Recognitions include honorable mention at the Bienal Nacional de Escultura in 1963 and 1964. He was a founding member of the Academia de Artes and a member of the Salón de la Plástica Mexicana .

==Artistry==
Cueto created oils, watercolors, glass, ceramics, enamels, collages, murals, ink drawings, sculpture and even some literature. He was best known for masks and sculptures using various materials such as wire, clay, stone, iron, wood and more.

Cueto's early artistic influence from Stridentism, an artistic and intellectual movement in Mexico in the 1920s of which he was a member. Like many other Strident artists, Cueto rejected traditional values and religious conventions. This usually translated into pieces related to a vision of a future utopia.
Later influences included Cubism, Constructivism, Art Deco and later a more primitive look. However, most of this is linked to his time (1927-1932) in Europe, where he was influenced directly by Picasso, Brâncuși, Gargollo and Juan Gris . His artistic vision remained tied to Europe and the abstract art movement taking shape there, which was still very novel for Mexico. This made him the most vanguard sculptor of the first half of the 20th century in Mexico as well as the country's first abstract artist. It also meant that his work as more influential in Europe than in Mexico.

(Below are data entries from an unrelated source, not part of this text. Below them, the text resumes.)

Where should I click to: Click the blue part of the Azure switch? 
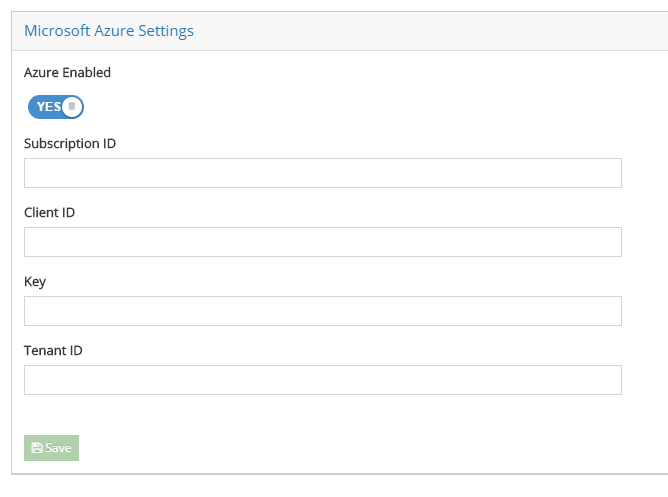(x=45, y=107)
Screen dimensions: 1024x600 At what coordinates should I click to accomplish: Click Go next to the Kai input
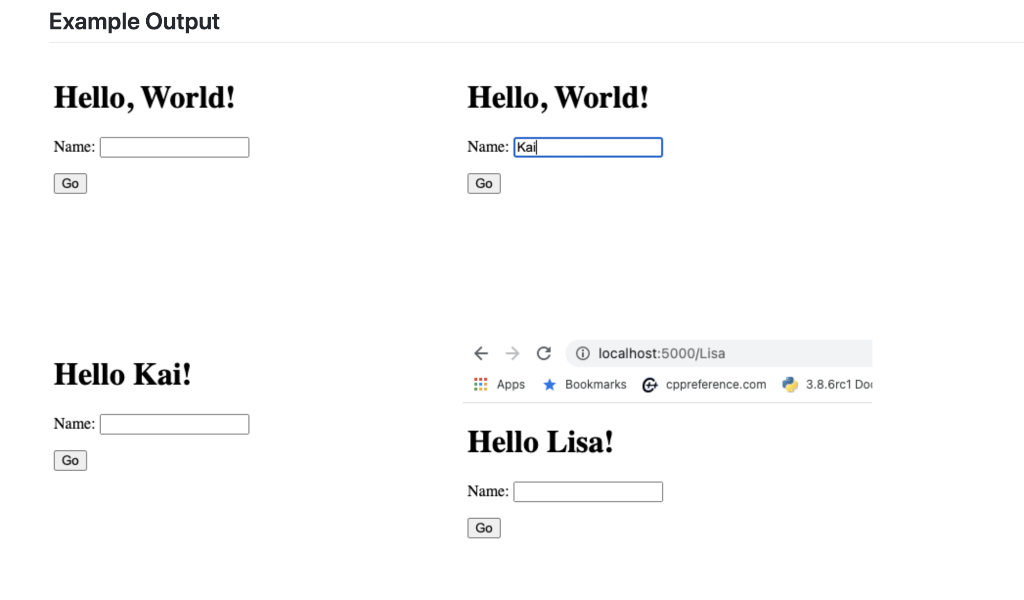[x=483, y=183]
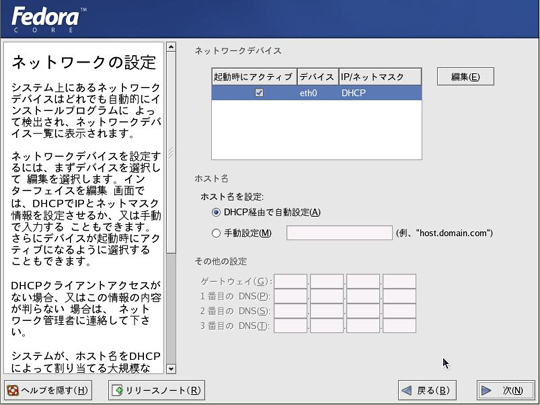
Task: Select DHCP経由で自動設定 radio button
Action: pos(216,212)
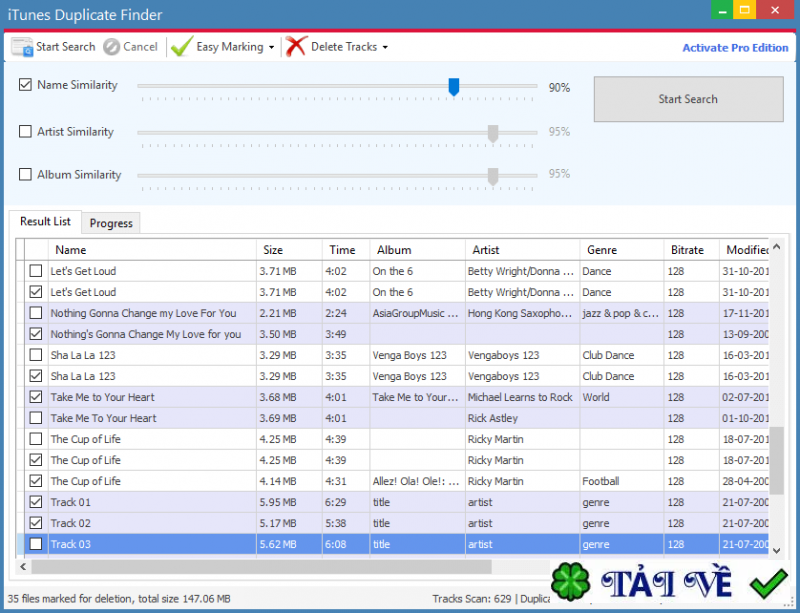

One major aspect of his sculptural work is the use of new and unusual materials along with more traditional ones. He created sculptures of bronze, wood, wire, sheet metal, ceramics, enamel on metal, concrete, electrical cable, plastic and more. His aesthetic followed much of Umberto Boccioni's 1912 Manifesto of Futurist Sculpture when said that sculpture should use and combine whatever materials needed to realize a piece. It also emphasized the abstract over the figurative. Much of his experimentation was based on his knowledge of chemistry from his early student days and made him one of the most experimental sculptors in 20th century Mexico. Examples include concrete, electrical cable and wire pieces such as Estela II, Máscara (1948) and El Nahual. The sculpture Napoleón is done in limestone; Diálogo is done in multicolored wood.

Another important endeavor for Cueto was the creation of masks, the concept of which also figures in his sculpture and other work. He made masks of papier-mâché, cartonería, ceramic, plaster, wood, metal and wire. Many of these masks were made for use in theatre, with him often returning to creating fantastical faces with innovative designs.